With the fourth highest base salary of any player on the team, and limited production (15 catches in 2011), Ochocinco seemed like a goner. So why might the team be pursuing a possible restructure?
Here is one line of thinking:
As it currently stands, Ochocinco is on the books for about a $4.5 million salary cap charge in 2012. That figure is a combination of the proration of his $4.5 million signing bonus ($1.5 million in 2011, $1.5 million in 2012 and $1.5 million in 2013) and his $3 million base salary for 2012.
That is likely too rich of a salary-cap charge for the team's thinking based on Ochocinco's lack of production.
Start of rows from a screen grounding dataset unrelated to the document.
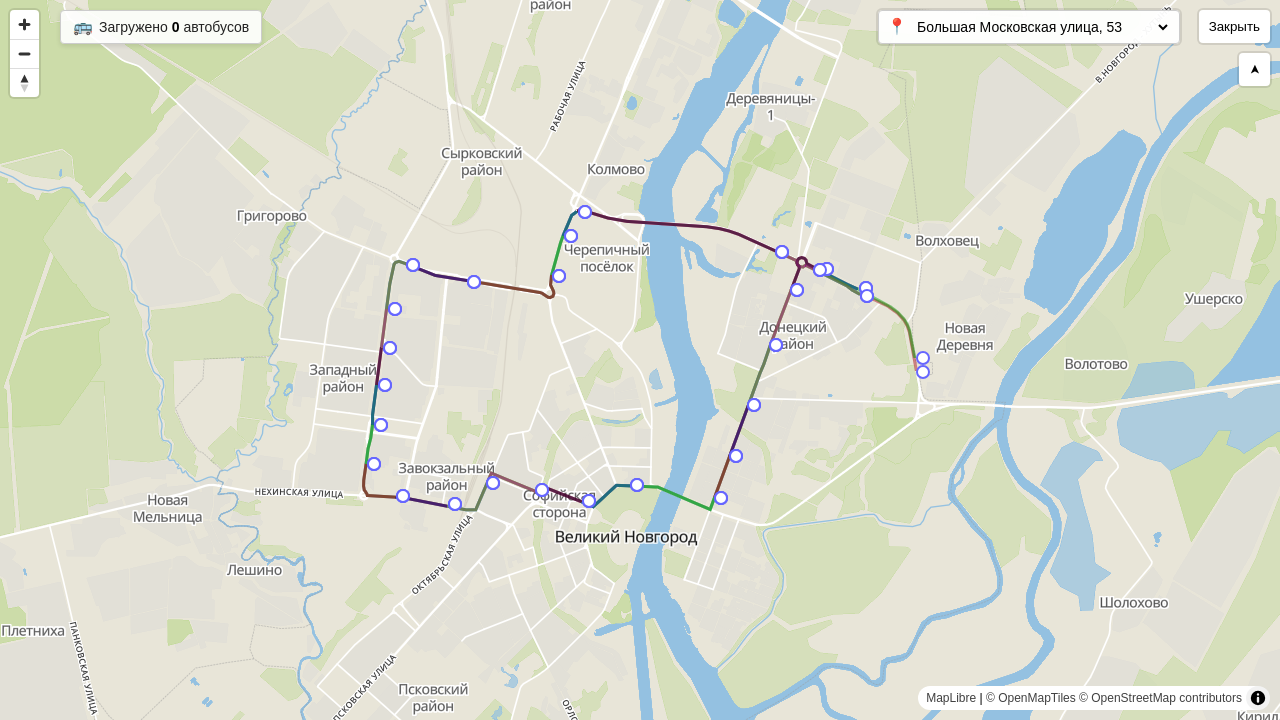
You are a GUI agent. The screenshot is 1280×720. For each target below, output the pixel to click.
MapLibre (951, 698)
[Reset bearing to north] (24, 82)
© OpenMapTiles (1031, 698)
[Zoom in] (24, 24)
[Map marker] (923, 372)
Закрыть (1234, 26)
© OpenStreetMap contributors (1160, 698)
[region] (640, 360)
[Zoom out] (24, 53)
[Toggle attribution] (1258, 698)
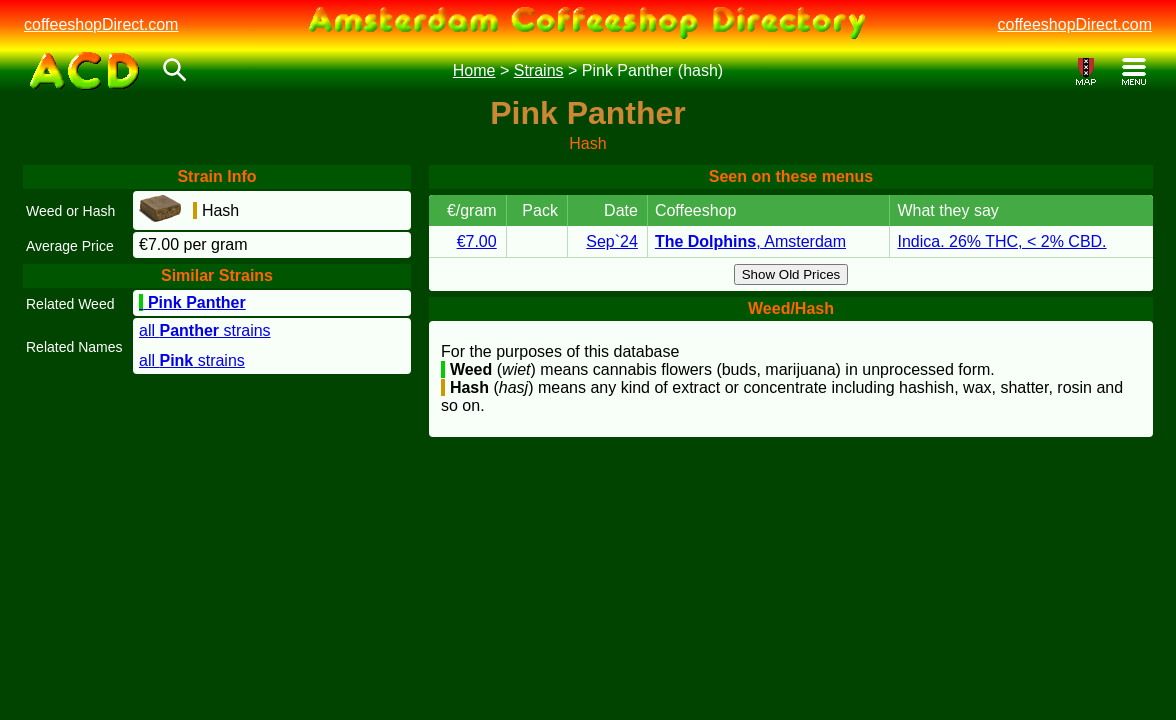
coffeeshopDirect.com (101, 24)
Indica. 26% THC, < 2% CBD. (1001, 241)
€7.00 (477, 241)
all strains (205, 330)
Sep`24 (612, 241)
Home (474, 70)
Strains (539, 70)
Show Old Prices (791, 274)
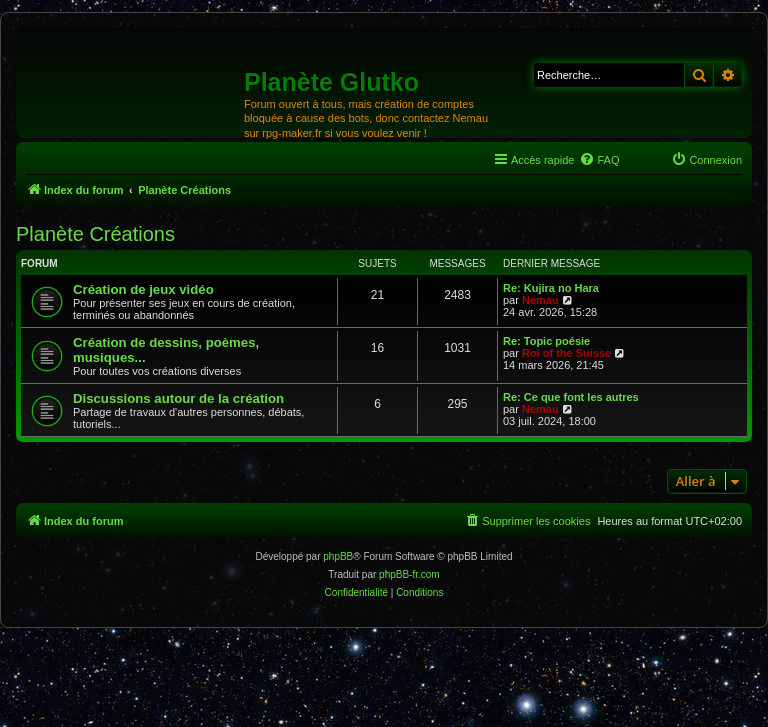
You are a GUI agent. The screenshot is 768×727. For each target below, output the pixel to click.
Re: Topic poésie (546, 341)
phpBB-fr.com (409, 574)
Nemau (540, 300)
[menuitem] (599, 160)
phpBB (338, 556)
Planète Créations (95, 234)
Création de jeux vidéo (143, 289)
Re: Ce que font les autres (571, 397)
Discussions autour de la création (178, 398)
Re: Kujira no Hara (551, 288)
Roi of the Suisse (566, 353)
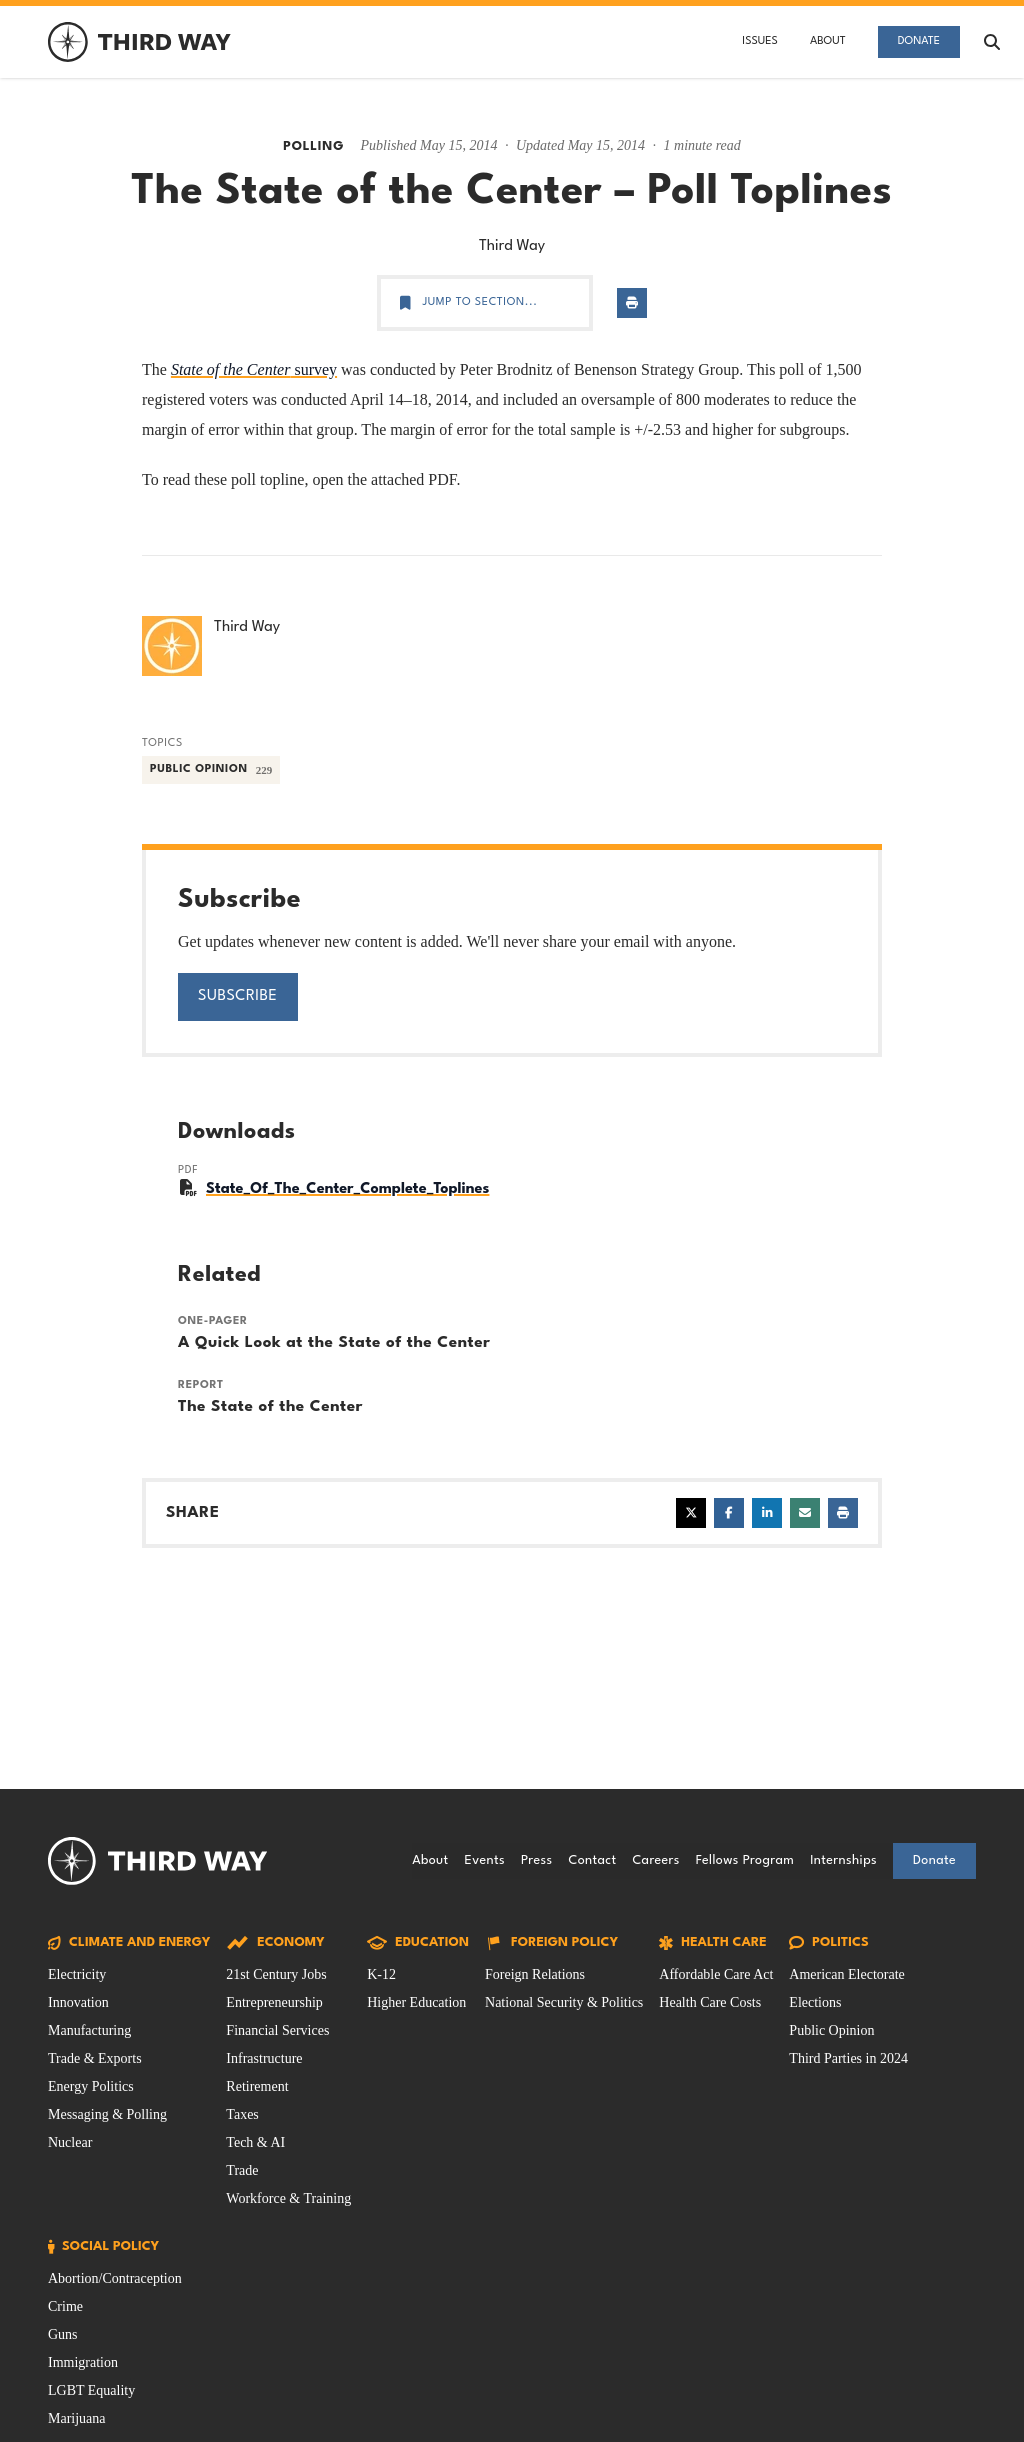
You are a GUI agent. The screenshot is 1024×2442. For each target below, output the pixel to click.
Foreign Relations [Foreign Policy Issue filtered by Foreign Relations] (535, 1974)
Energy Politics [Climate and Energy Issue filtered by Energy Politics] (91, 2086)
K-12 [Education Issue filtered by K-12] (381, 1974)
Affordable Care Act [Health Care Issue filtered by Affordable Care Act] (716, 1974)
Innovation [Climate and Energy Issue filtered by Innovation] (78, 2002)
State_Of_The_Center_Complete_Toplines (347, 1189)
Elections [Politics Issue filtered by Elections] (815, 2002)
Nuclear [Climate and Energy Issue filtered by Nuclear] (70, 2142)
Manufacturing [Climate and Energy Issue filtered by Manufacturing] (89, 2030)
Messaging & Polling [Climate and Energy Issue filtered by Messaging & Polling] (107, 2114)
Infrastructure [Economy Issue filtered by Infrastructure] (264, 2058)
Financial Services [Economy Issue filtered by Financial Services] (277, 2030)
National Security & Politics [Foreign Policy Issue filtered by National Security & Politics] (564, 2002)
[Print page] (632, 303)
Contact (592, 1860)
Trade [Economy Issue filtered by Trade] (242, 2170)
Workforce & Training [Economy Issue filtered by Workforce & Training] (288, 2198)
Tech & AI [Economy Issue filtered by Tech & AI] (255, 2142)
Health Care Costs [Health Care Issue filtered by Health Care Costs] (710, 2002)
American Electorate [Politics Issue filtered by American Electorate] (846, 1974)
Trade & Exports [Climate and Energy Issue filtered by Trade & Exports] (95, 2058)
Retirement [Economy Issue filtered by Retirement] (257, 2086)
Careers (655, 1860)
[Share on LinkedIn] (767, 1513)
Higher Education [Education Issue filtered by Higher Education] (416, 2002)
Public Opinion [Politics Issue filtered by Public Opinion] (831, 2030)
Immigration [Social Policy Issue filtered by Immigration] (83, 2362)
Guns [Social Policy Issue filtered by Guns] (63, 2334)
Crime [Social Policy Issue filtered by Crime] (65, 2306)
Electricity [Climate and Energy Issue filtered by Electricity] (77, 1974)
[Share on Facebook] (729, 1513)
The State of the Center (270, 1407)
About (828, 41)
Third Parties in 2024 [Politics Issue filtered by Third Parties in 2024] (848, 2058)
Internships (843, 1860)
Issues (760, 41)
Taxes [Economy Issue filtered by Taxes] (242, 2114)
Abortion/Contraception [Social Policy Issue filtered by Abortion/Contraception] (115, 2278)
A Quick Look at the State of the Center (334, 1343)
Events (485, 1860)
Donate (919, 41)
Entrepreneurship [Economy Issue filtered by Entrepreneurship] (274, 2002)
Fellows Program (745, 1860)
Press (536, 1860)
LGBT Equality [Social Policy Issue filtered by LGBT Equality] (91, 2390)
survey (254, 369)
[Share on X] (691, 1513)
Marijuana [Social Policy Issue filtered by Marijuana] (77, 2418)
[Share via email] (805, 1513)
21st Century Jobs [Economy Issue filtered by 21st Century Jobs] (276, 1974)
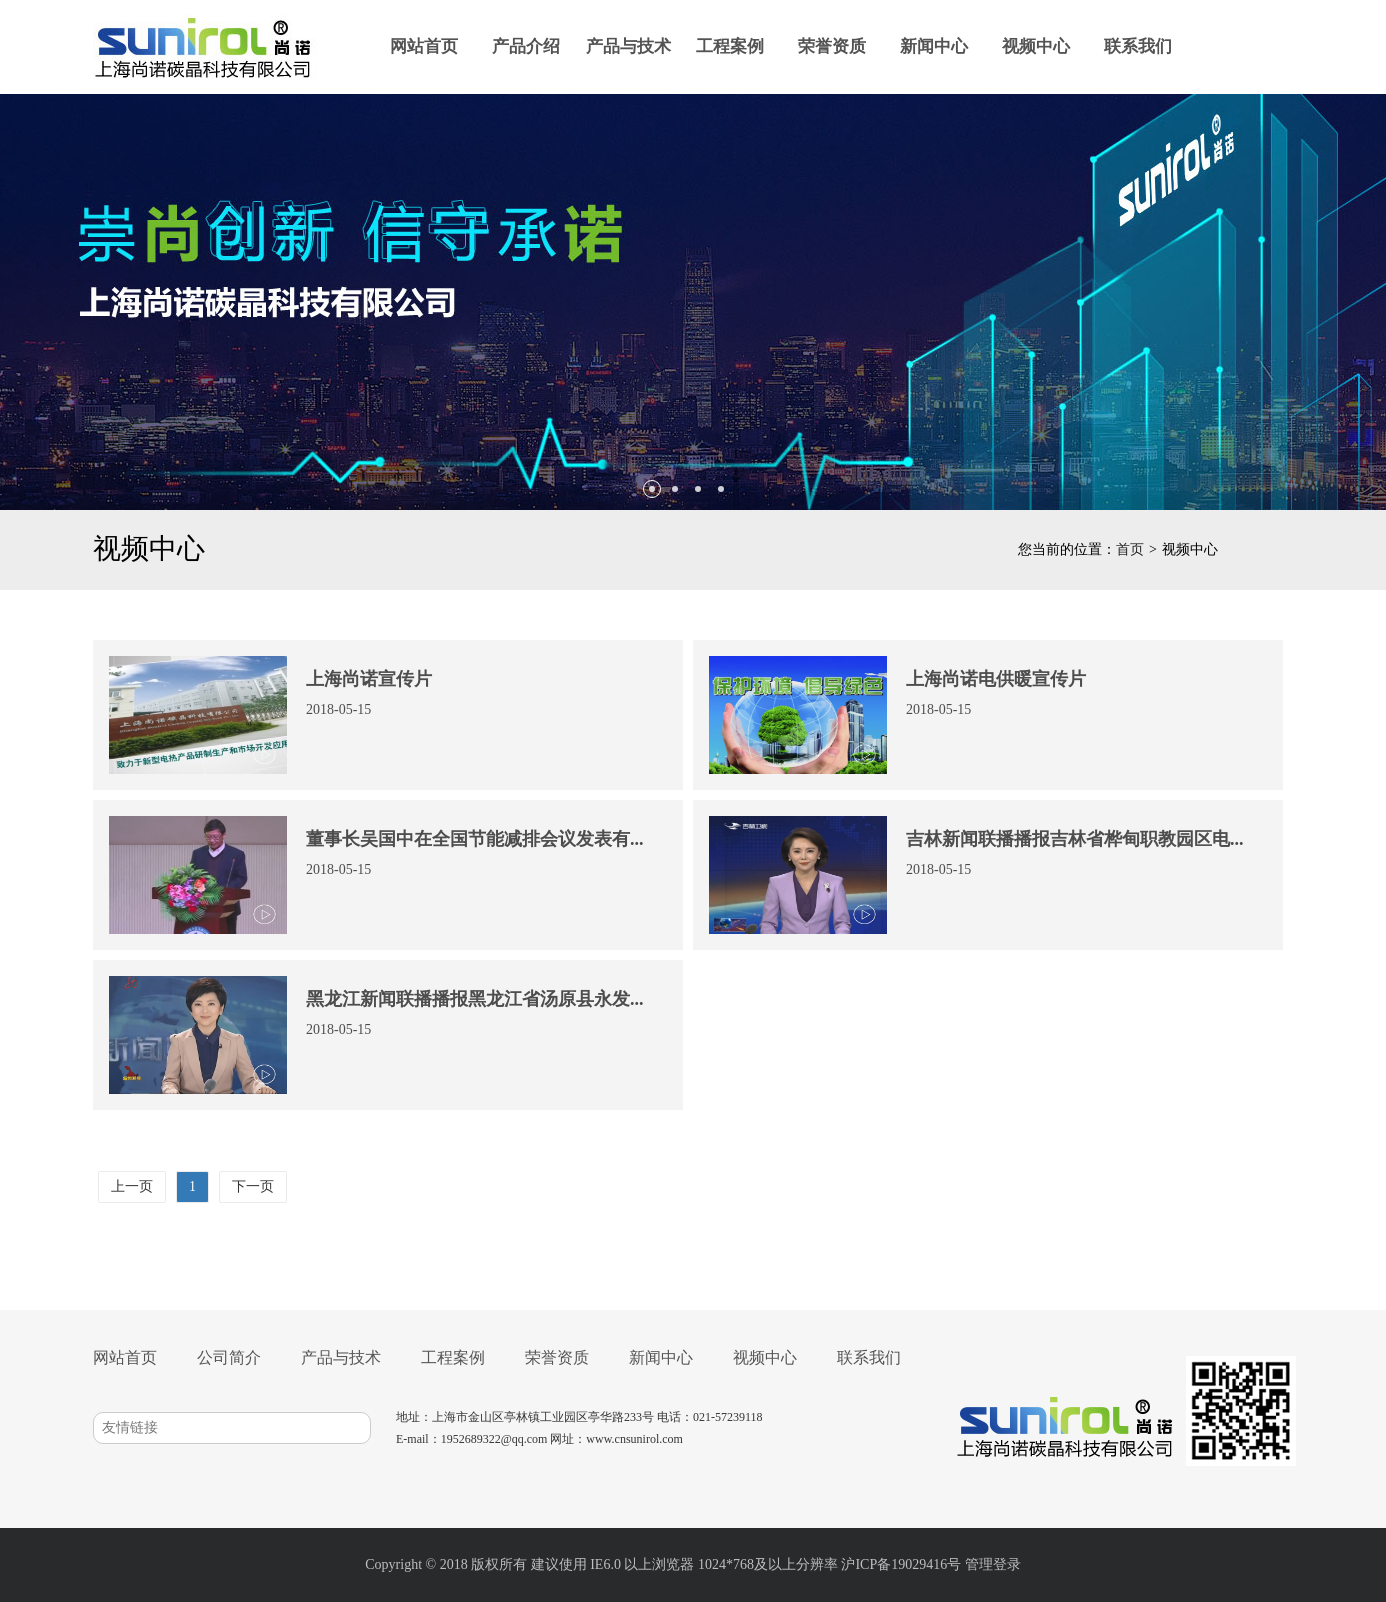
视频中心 (1036, 46)
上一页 (132, 1186)
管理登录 (993, 1564)
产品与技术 (628, 46)
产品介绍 (526, 46)
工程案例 (730, 46)
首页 (1130, 549)
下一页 (253, 1186)
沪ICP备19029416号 (901, 1564)
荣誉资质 (832, 46)
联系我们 (1138, 46)
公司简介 (229, 1357)
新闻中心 (934, 46)
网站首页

A player at that level should be producing more.
At the same time, if the Patriots cut ties with Ochocinco, they will have about $3 million in dead money on the cap for doing so (the remaining proration of his signing bonus, which could be spread out over 2012 and 2013, if desired).
So perhaps the compromise, if Ochocinco is willing, is to reduce his cap charge to $3 million for 2012. The way to do that is to have him reduce his base salary from $3 million to $1.5 million for 2012.
If Ochocinco did that, then the Patriots could ask the question: Are we a better team with Ochocinco on the club at a $3 million cap charge, or a better team without him but still with the $3 million cap charge (that could be spread over two years)?
That might be the reason why a restructure is being explored.